- Soal Latihan -
Salin lagi persis baris-baris item di bawah, mulai dari baris yang memuat "You are a GUI" sampai akhir item, termasuk kedua ujungnya. Jangan sertakan gambarnya dalam jawaban.

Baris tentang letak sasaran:

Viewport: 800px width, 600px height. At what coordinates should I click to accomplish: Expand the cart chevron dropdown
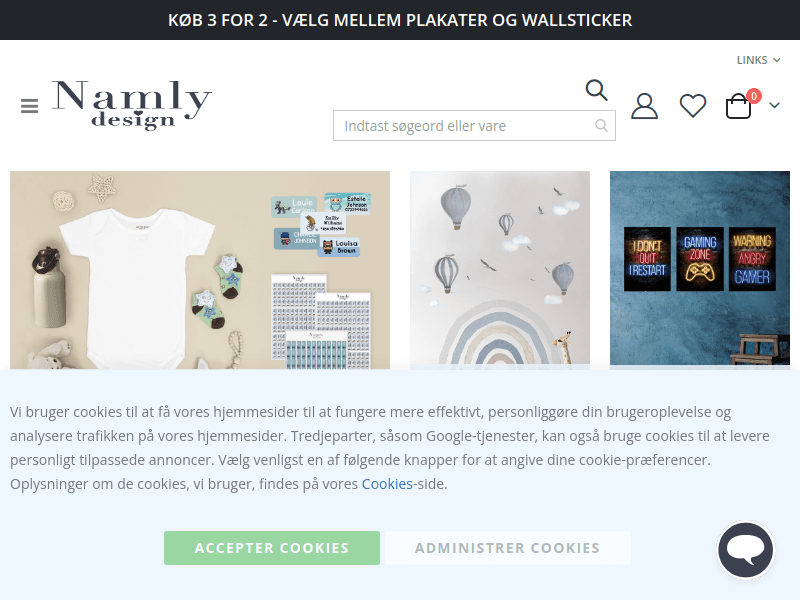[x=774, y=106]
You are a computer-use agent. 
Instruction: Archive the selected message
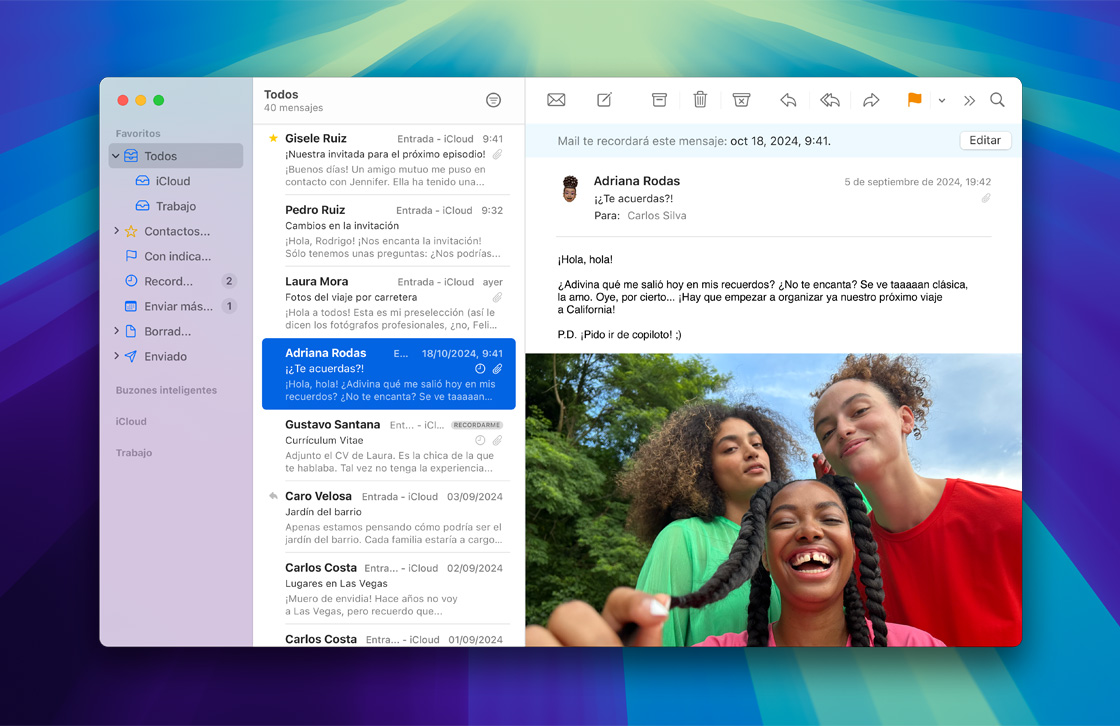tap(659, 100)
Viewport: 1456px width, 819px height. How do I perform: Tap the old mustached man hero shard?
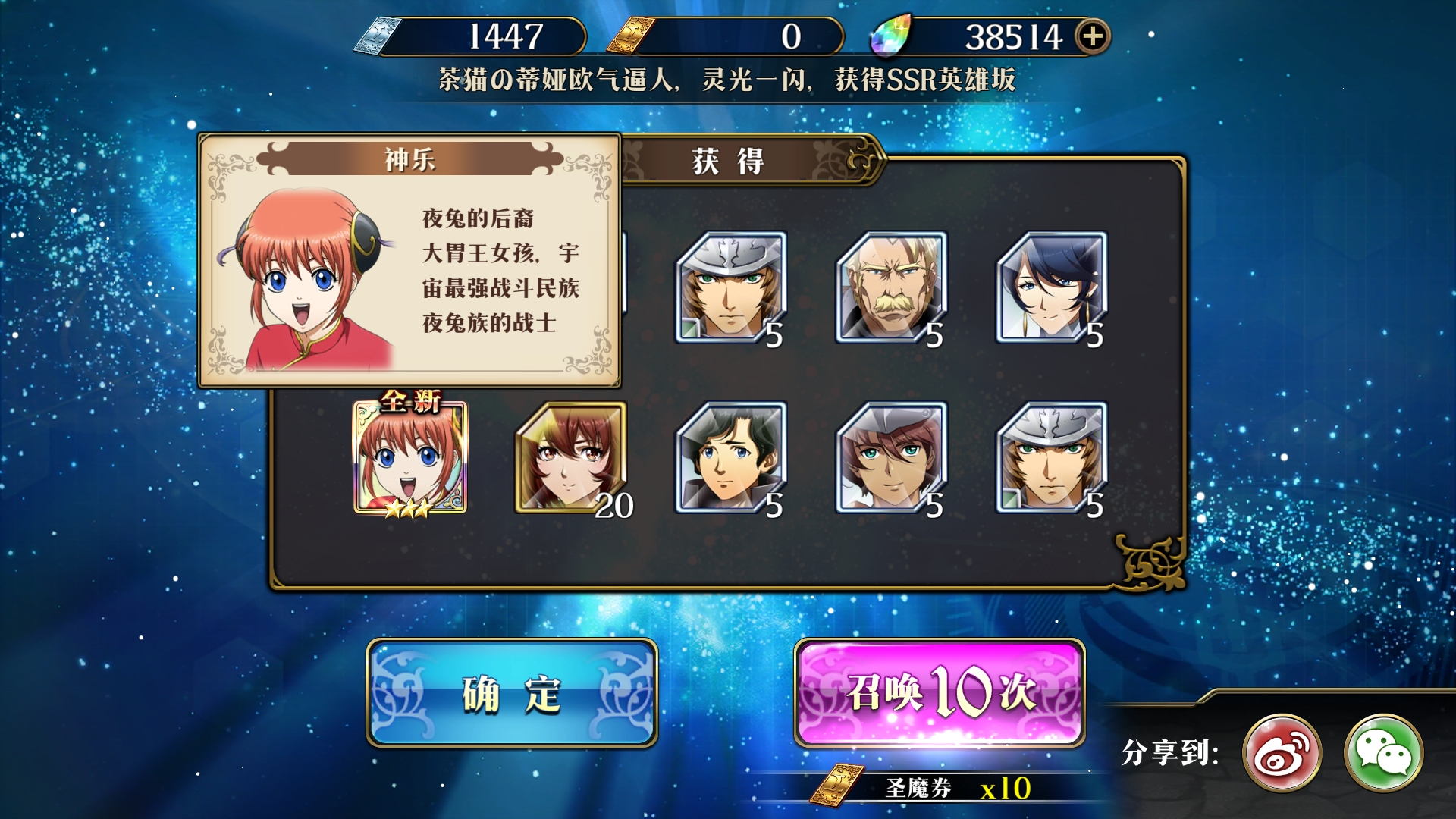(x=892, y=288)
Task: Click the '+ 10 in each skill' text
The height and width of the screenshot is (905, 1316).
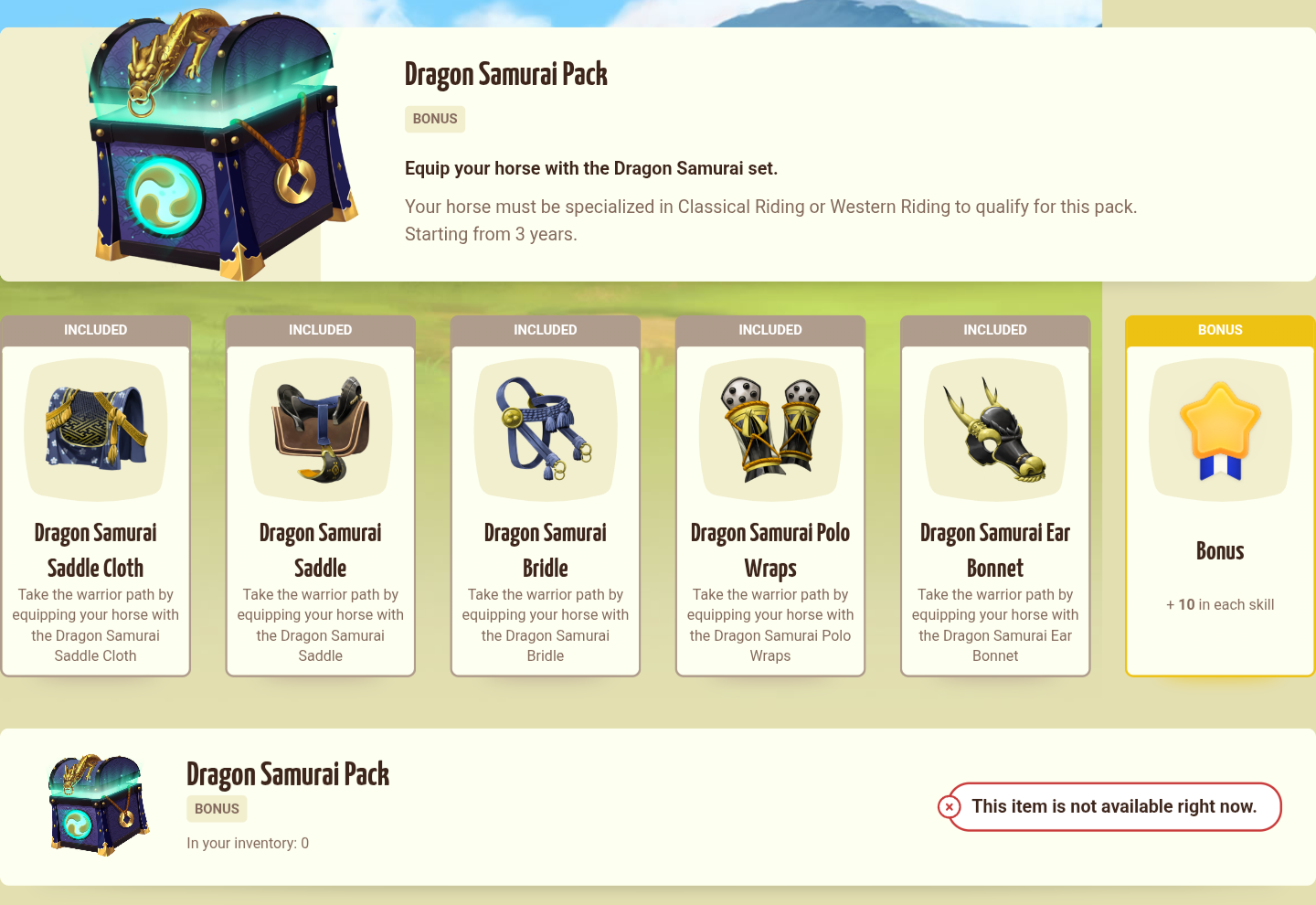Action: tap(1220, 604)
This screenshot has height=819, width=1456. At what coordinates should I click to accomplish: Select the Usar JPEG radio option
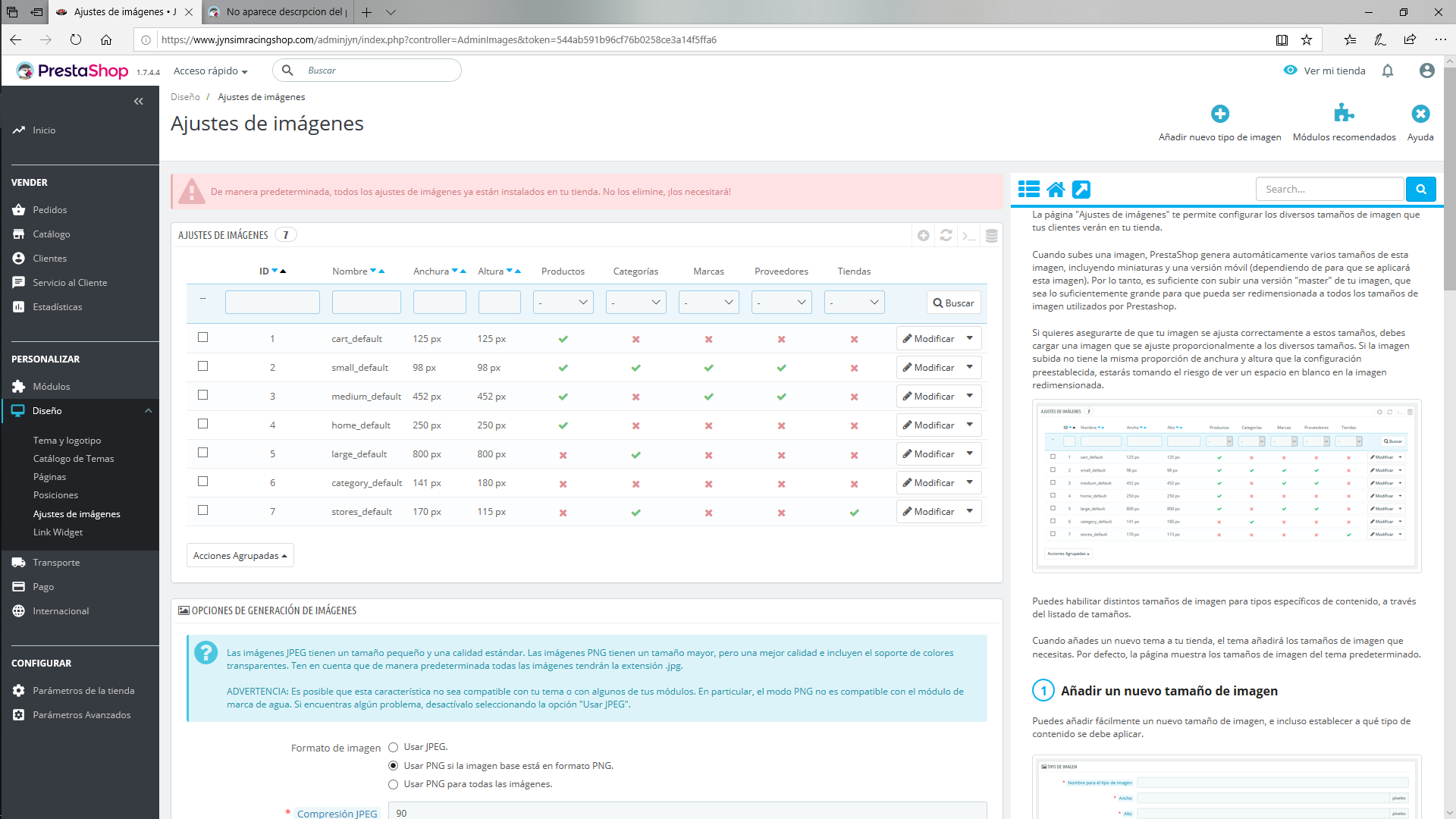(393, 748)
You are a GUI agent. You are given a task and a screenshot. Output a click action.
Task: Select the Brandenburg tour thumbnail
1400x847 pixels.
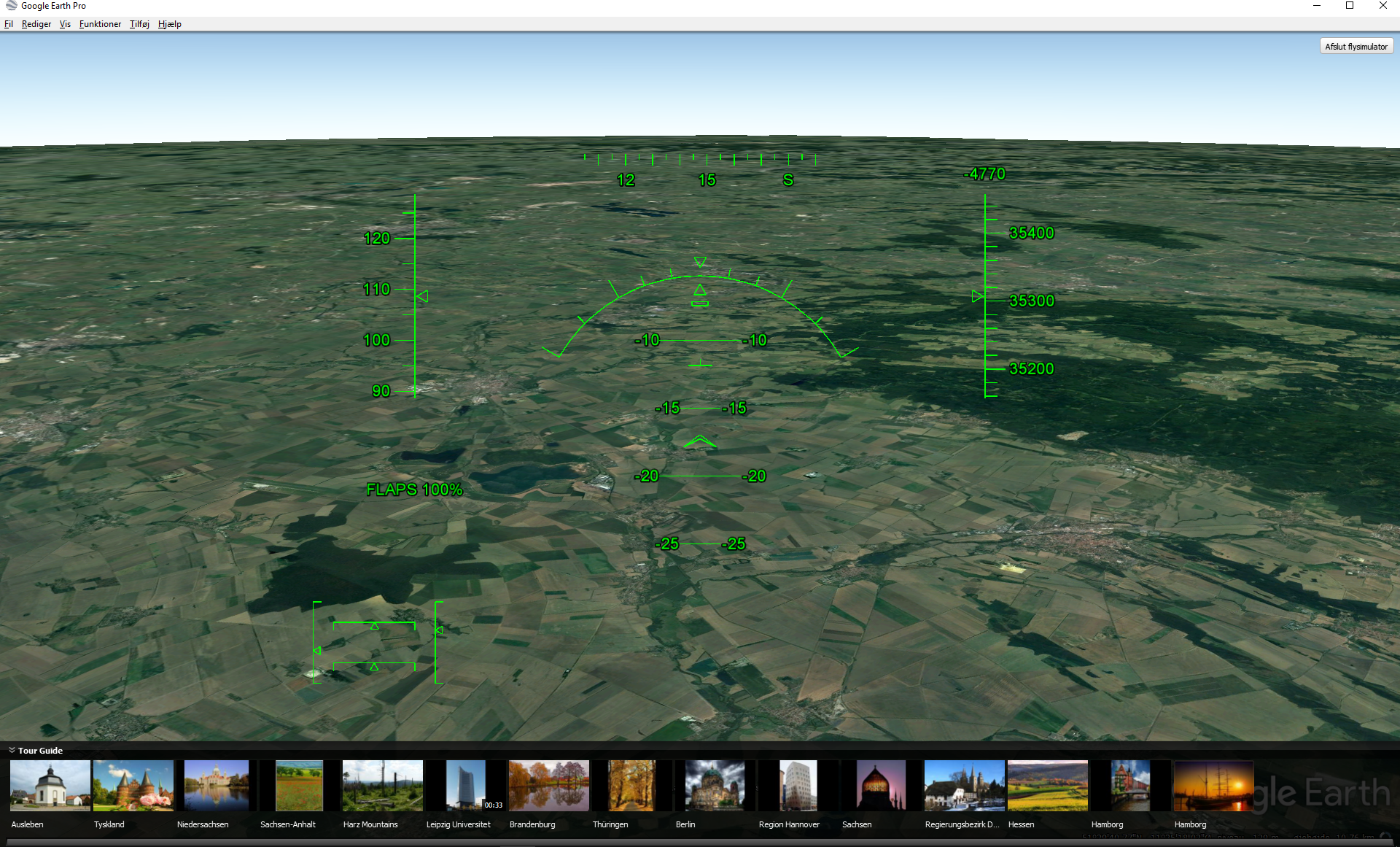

- Jawaban Soal -
You are a GUI agent. You are given a task and a screenshot. Output a click action.
Task: Select the Brandenburg tour thumbnail
1400x847 pixels.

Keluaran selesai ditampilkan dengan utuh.